== Exercices à faire ==
1) Dans l'extrait sur le taux d'inoccupation de la SCHL, à combien ce taux était-il remonté sur l'île de Montréal d'après Le Devoir ?
2) Résumez en deux phrases le paragraphe de l'extrait sur le taux d'inoccupation qui commence par « Mais ce taux donne une image faussée », sans en perdre les faits principaux.
3) Poursuivez l'extrait sur le taux d'inoccupation de la SCHL après sa dernière phrase.

Le taux d’inoccupation de la SCHL n’est pas fiable pour le Québec : la société distincte est mal représentée par des statistiques à la Canadian

Dans Le Devoir du 28 janvier dernier, Jeanne Corriveau rapportait que le taux d’inoccupation des logements locatifs était remonté à 3,2 % sur l’île de Montréal soit au-dessus du « seuil d’équilibre » (de 3 %).

Pierre J. Hamel et Camille Noûs, INRS et Centre de recherche Léa-Roback

Tout irait donc (relativement) pour le mieux dans le « plus meilleur » pays du monde. Or il demeure objectivement très difficile de dénicher un logement à Montréal. Que se passe-t-il vraiment ? À vrai dire, le taux calculé par la SCHL n’est pas fiable. Le problème vient de la méthode de calcul du taux d’inoccupation. Cette méthode convient pourtant très bien dans les cas de Toronto ou de Vancouver (et c’est d’ailleurs pour ces milieux que le taux a été conçu et calibré).

Mais ce taux donne une image faussée, tronquée de notre réalité montréalaise. En effet, le taux d’inoccupation sur le marché locatif, tel que mesuré par la SCHL, ne tient absolument pas compte des logements à louer dans les « plex » (duplex, triplex, quadruplex). Et tout le monde sait qu’il n’y a pas beaucoup de plex à Montréal. Sans blague, le taux laisse de côté plus du tiers du parc locatif, probablement presque la moitié. On ne tient compte en fait que des logements disponibles (ou pas) dans les tours ou dans les walk-up, ces relativement petits « blocs appartements » de 12, 20 voire 30 logements, sans ascenseur (où on monte à l’étage à pied : walk-up).

Sur le site de la SCHL, on peut lire cet aveu presque candide :

MÉTHODE DE L’ENQUÊTE SUR LES LOGEMENTS LOCATIFS

La Société canadienne d’hypothèques et de logement (SCHL) mène l’Enquête sur les logements locatifs (ELL) […]. L’enquête porte sur un échantillon de logements […] et elle vise seulement les immeubles d’initiative privée qui comptent au moins trois logements locatifs et qui sont sur le marché depuis au moins trois mois.
L’Enquête permet d’obtenir des données sur les loyers du marché, les logements disponibles (sauf au Québec) […].

[En principe, pourrait faire partie de l’échantillon] Tout immeuble comptant au moins trois logements offerts en location, dont un ou plus n’a pas d’entrée privée au rez-de-chaussée […].

== Données ==
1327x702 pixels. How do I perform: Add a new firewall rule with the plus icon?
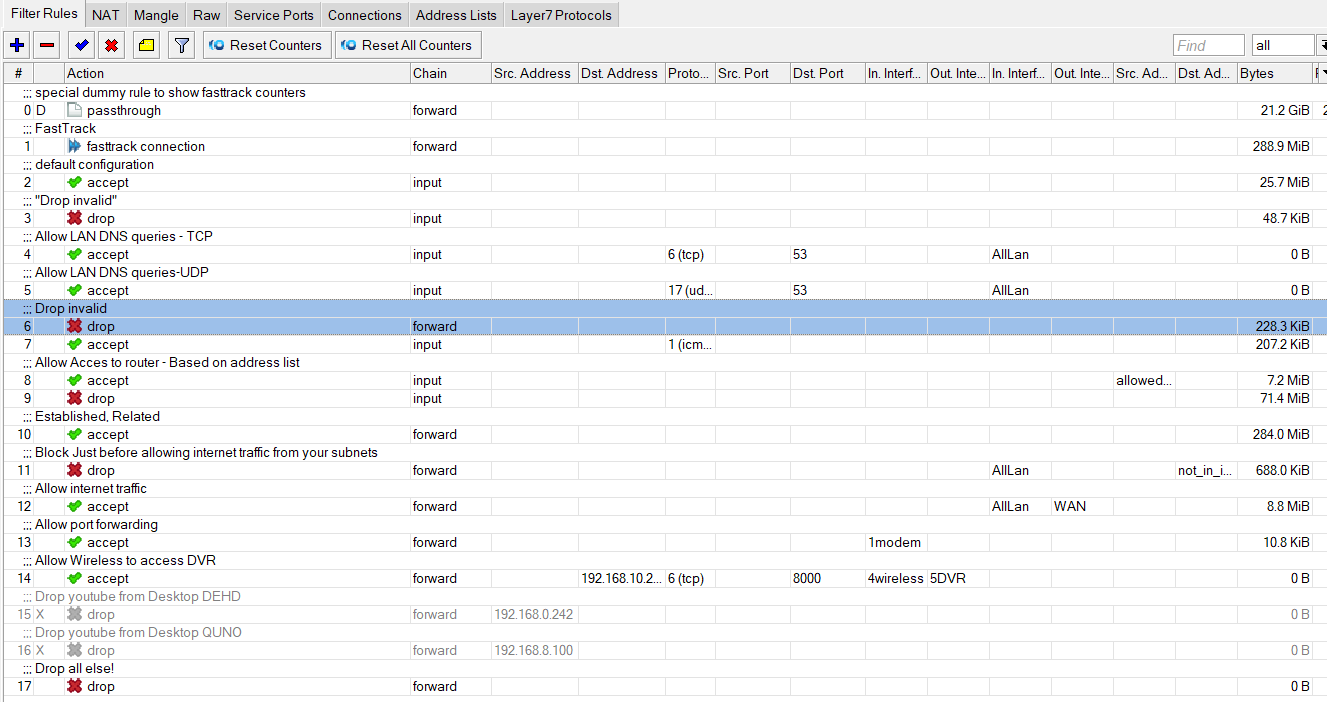click(16, 45)
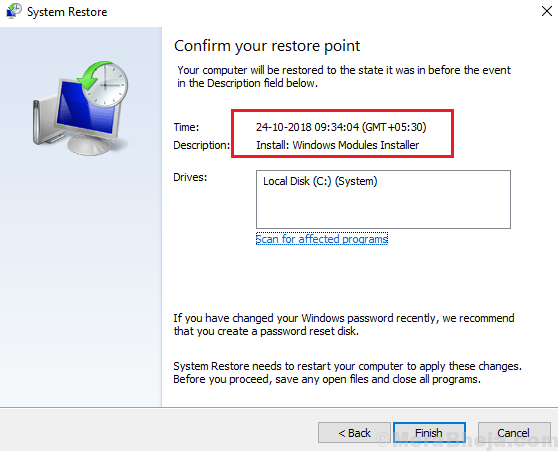This screenshot has height=451, width=558.
Task: Click the Confirm your restore point heading
Action: click(x=267, y=46)
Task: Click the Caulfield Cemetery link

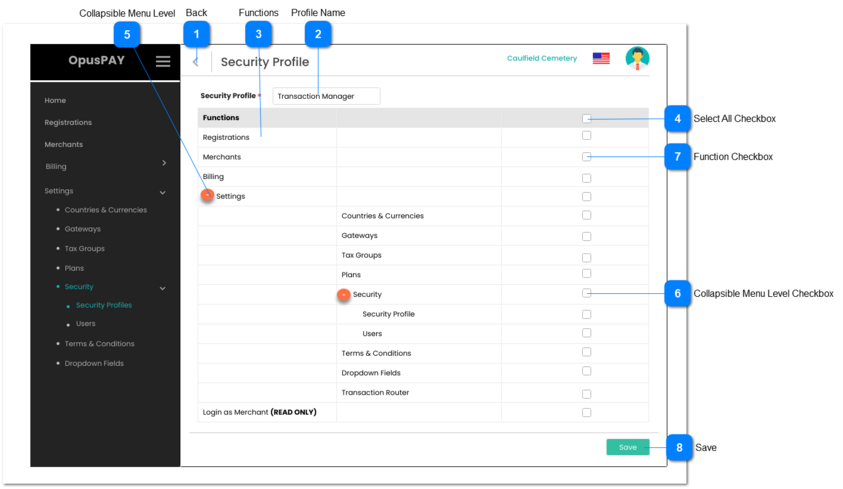Action: point(541,59)
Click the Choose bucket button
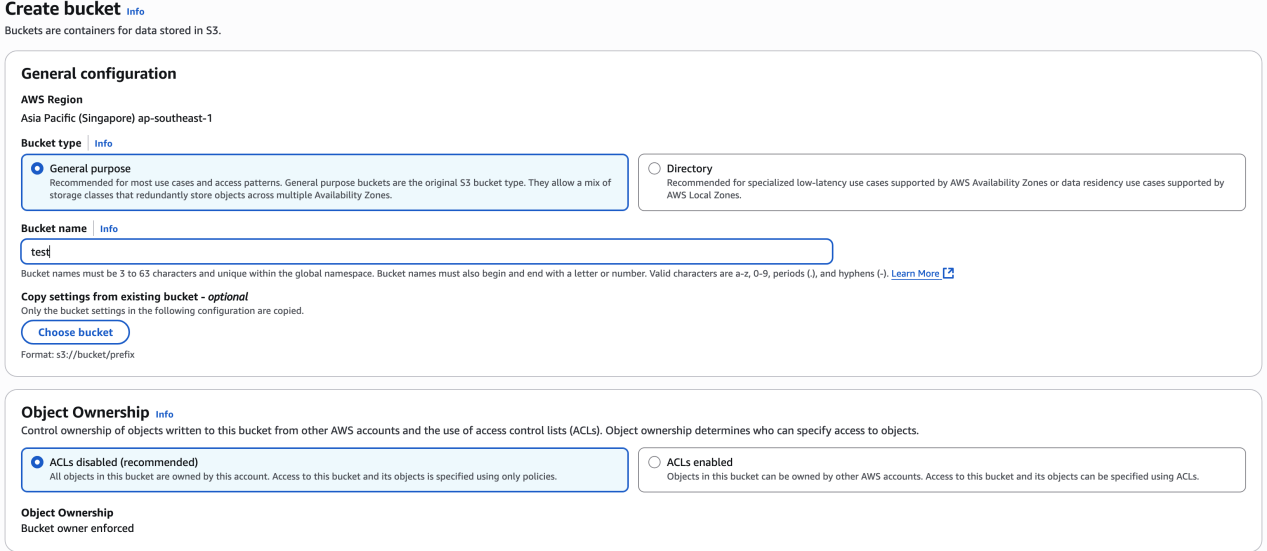This screenshot has width=1267, height=551. tap(75, 332)
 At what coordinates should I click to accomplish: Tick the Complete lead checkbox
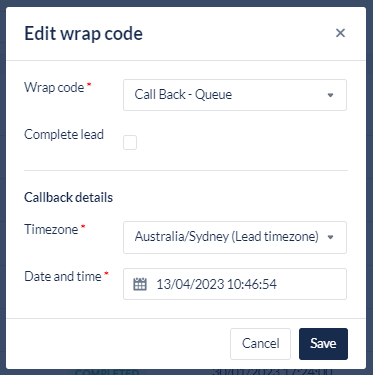[130, 143]
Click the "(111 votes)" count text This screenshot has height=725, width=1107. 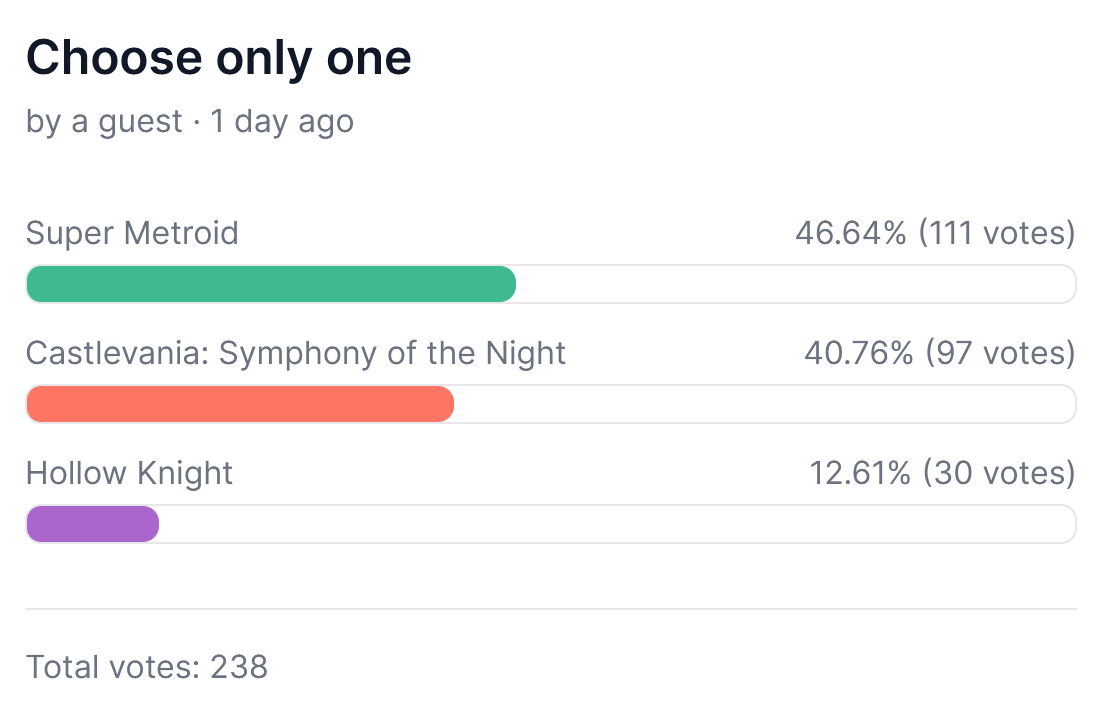pos(997,234)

== Réponses ==
1) Il était remonté à 3,2 %.

2) Le taux de la SCHL déforme la réalité montréalaise, parce qu'il ne compte pas les logements à louer dans les plex (duplex, triplex, quadruplex), qui représentent plus du tiers du parc locatif et probablement près de la moitié. Il ne retient que les logements des tours et des walk-up, ces petits immeubles de 12 à 30 logements sans ascenseur.

3)
https://www03.cmhc-schl.gc.ca/hmip-pimh/fr/tablemapchart/rmsmethodology

De larges pans du marché montréalais sont ainsi laissés de côté : tous ces petits immeubles dont les propriétaires sont au rez-de-chaussée avec des locataires aux étages, tous ces logements locatifs qui ont chacun une entrée directe sur l’extérieur qui sont par définition exclus (alors que c’est pourtant tellement pratique pour l’Halloween. Pas rapport, je sais).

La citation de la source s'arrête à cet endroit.